Since the 2009 editions, Norton users have been able to set their their idle time so that Norton will not run background tasks until a set amount of idle time has passed. Setting it to about 20 minutes is a good way to ensure it will not start to run background tasks while you are browsing or using other programs. Also, turning off compressed file scanning will reduce load time a little bit. Another trick is to turn off the early-load feature in your auto-protect options. I do not recommend doing this unless Norton is using more than 50% of your resources, as it can reduce your system's level of protection.
Norton has also provided a tool called Norton Insight to check what is dragging down system performance, and gives users the option to reduce the number of files that Norton will constantly scan for viruses. Without any change in settings, Norton will automatically assume that all your files are a risk.
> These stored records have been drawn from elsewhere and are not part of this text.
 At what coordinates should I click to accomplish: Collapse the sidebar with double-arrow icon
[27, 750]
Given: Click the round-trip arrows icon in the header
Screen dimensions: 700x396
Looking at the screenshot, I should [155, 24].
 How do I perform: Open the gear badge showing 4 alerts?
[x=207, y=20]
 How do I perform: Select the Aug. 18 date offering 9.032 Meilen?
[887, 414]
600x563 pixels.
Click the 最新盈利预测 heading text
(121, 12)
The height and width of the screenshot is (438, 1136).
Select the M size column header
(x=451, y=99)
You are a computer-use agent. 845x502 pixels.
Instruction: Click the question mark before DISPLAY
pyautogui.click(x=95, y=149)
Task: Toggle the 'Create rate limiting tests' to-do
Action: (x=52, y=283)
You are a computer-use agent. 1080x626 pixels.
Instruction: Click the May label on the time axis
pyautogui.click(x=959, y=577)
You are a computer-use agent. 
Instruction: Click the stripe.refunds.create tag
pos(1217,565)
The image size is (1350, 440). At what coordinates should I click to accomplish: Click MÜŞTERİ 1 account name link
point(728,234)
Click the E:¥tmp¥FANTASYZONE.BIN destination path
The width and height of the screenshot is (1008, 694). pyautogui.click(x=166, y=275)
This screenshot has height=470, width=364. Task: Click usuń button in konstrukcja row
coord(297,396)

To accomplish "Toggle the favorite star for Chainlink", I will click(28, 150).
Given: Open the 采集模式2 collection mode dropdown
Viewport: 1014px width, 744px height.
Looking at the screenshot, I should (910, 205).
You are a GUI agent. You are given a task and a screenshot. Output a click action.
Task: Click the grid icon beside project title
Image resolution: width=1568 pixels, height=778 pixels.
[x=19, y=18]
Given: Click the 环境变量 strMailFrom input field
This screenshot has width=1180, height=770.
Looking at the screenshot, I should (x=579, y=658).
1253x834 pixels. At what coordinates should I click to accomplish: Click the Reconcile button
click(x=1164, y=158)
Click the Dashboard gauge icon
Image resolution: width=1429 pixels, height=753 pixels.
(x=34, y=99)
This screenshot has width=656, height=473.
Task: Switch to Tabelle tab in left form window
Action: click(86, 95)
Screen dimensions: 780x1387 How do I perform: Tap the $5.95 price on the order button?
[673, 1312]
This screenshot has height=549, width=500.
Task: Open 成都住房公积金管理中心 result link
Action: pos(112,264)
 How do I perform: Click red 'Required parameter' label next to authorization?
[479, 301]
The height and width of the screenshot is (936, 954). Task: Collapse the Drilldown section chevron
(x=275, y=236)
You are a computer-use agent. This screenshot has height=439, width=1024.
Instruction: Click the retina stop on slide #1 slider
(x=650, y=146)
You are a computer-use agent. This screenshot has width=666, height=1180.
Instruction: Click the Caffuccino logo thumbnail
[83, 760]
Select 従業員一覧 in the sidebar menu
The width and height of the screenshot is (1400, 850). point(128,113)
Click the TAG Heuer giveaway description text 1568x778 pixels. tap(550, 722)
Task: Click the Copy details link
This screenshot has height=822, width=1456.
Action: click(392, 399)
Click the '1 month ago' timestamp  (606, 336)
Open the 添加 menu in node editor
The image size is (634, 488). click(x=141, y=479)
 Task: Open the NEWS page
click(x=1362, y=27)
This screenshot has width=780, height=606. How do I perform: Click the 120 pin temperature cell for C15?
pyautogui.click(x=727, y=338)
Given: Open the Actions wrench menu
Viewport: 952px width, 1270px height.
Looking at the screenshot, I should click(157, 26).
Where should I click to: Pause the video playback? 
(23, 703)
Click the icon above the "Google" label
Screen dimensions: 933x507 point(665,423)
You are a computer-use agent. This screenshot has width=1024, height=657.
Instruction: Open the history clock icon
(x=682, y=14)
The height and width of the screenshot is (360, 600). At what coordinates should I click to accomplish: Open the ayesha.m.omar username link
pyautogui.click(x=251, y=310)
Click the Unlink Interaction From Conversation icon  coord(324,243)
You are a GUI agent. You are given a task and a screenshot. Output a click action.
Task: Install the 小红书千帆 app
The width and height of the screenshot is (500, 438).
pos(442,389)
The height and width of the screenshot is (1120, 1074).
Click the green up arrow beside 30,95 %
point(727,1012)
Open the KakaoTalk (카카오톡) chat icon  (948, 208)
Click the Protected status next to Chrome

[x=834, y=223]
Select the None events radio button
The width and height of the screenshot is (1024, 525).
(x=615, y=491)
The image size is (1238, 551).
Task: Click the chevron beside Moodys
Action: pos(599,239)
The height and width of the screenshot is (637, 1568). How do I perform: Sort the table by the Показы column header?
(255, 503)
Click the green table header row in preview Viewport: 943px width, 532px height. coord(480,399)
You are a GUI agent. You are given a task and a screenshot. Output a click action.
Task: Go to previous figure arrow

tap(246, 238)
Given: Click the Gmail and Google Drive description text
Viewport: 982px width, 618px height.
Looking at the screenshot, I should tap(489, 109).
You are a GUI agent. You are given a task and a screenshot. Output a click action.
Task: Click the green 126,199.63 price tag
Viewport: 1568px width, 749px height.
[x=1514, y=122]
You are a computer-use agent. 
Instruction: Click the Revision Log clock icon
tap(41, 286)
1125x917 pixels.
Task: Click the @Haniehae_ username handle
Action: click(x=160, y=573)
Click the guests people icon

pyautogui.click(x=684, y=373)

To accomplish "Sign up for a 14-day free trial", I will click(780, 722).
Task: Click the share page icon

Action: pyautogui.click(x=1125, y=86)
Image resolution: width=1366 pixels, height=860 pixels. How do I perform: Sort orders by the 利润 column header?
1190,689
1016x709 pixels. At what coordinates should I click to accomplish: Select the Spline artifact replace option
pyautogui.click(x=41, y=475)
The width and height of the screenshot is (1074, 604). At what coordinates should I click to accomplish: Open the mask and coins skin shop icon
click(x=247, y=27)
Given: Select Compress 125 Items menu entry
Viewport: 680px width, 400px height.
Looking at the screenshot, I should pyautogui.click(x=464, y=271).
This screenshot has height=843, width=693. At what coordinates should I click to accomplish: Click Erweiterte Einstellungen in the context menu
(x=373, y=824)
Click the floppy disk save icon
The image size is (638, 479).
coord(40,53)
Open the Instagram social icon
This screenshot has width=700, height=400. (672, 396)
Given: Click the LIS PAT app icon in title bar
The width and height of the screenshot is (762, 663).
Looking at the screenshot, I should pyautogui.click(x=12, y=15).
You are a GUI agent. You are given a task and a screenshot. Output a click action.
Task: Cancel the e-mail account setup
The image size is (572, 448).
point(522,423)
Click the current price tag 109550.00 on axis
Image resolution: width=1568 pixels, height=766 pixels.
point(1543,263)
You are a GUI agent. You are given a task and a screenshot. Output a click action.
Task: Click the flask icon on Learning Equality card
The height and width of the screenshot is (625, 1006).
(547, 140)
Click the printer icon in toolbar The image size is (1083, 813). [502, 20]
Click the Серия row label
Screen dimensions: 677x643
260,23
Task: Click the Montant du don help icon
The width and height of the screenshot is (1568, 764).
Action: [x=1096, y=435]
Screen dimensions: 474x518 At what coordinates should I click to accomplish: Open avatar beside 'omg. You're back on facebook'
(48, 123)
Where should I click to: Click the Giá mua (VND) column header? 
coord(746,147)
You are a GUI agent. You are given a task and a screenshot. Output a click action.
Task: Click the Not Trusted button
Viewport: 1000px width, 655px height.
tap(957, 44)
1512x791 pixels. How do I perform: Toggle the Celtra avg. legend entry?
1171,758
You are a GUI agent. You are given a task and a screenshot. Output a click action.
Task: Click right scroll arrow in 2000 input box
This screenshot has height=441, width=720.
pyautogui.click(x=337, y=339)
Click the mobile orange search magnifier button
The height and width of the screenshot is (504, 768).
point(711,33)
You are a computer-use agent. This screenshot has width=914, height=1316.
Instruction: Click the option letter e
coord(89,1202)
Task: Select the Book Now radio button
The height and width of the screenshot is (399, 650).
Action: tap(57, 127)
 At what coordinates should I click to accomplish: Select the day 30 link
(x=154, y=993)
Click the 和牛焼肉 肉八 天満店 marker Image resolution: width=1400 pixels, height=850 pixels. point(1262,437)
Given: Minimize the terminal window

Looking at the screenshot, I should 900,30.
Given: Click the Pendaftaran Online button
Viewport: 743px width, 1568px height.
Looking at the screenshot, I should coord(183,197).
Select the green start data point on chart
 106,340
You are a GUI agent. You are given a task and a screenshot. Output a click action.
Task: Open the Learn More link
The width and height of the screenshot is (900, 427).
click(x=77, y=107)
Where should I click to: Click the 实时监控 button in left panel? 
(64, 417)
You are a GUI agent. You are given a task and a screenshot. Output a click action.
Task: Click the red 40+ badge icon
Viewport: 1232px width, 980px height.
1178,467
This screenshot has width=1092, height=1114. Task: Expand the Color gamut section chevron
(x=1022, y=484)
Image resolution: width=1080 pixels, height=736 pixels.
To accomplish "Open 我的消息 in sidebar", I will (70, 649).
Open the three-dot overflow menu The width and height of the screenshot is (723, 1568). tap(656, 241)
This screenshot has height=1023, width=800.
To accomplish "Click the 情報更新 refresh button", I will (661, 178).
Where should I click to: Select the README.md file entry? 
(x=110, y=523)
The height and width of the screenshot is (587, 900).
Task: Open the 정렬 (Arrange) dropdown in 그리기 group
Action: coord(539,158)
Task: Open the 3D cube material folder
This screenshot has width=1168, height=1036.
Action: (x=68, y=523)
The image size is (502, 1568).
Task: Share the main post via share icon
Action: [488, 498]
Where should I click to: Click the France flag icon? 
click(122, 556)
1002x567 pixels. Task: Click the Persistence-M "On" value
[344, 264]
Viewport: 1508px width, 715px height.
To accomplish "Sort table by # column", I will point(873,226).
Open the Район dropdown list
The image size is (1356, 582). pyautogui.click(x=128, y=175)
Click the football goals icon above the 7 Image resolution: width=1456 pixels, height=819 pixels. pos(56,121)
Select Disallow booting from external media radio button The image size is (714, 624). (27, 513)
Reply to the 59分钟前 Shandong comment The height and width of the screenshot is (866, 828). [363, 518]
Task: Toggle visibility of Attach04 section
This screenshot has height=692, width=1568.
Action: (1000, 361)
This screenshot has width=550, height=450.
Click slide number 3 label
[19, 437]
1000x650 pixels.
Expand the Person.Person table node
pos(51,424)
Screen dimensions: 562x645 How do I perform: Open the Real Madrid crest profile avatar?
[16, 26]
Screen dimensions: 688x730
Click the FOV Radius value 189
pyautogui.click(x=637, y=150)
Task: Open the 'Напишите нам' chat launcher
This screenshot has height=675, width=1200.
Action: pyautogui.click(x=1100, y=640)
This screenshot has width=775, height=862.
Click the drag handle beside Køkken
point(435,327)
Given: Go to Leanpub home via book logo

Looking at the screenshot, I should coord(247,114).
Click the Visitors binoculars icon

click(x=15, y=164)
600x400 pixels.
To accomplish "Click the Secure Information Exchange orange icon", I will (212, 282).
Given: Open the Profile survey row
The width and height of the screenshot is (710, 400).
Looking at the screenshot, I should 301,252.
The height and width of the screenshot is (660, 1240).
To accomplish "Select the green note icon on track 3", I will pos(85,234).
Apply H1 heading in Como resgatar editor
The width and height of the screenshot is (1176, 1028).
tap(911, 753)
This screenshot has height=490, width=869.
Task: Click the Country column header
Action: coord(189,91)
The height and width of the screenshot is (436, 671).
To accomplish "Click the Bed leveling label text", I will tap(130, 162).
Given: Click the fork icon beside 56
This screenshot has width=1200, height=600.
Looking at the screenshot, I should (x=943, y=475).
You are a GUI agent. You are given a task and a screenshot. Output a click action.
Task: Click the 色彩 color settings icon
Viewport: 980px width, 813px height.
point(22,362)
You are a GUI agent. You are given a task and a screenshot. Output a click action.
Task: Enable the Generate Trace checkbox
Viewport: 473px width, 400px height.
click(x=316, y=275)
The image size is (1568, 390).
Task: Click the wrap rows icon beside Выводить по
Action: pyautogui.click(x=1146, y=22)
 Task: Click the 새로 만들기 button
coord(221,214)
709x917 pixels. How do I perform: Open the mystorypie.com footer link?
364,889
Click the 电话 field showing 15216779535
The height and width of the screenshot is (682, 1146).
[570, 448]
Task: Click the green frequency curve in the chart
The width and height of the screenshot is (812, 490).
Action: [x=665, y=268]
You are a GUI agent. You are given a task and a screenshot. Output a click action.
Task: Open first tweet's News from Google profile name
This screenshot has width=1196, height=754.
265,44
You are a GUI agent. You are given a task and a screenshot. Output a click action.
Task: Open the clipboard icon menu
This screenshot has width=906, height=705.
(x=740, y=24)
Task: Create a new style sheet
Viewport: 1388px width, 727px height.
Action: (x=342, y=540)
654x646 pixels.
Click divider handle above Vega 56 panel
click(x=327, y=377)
Using this tool will allow you to tell Norton which of your files are low-risk, reducing the program's workload and freeing up system resources, so you can get back running to your first-person-shooter or MMORGG in full HD graphics settings.
In order to get the most out of Norton Insight, you will have to instruct it to disregard all but the most critical files during a quick scan. This can vary per user, but I would recommend keeping core system files, any folders where you share files, your download folder, and your browser registries. A corruption of your system registry could lead to catastrophic system failure, and those other folders are where viruses and spyware most often infiltrate through.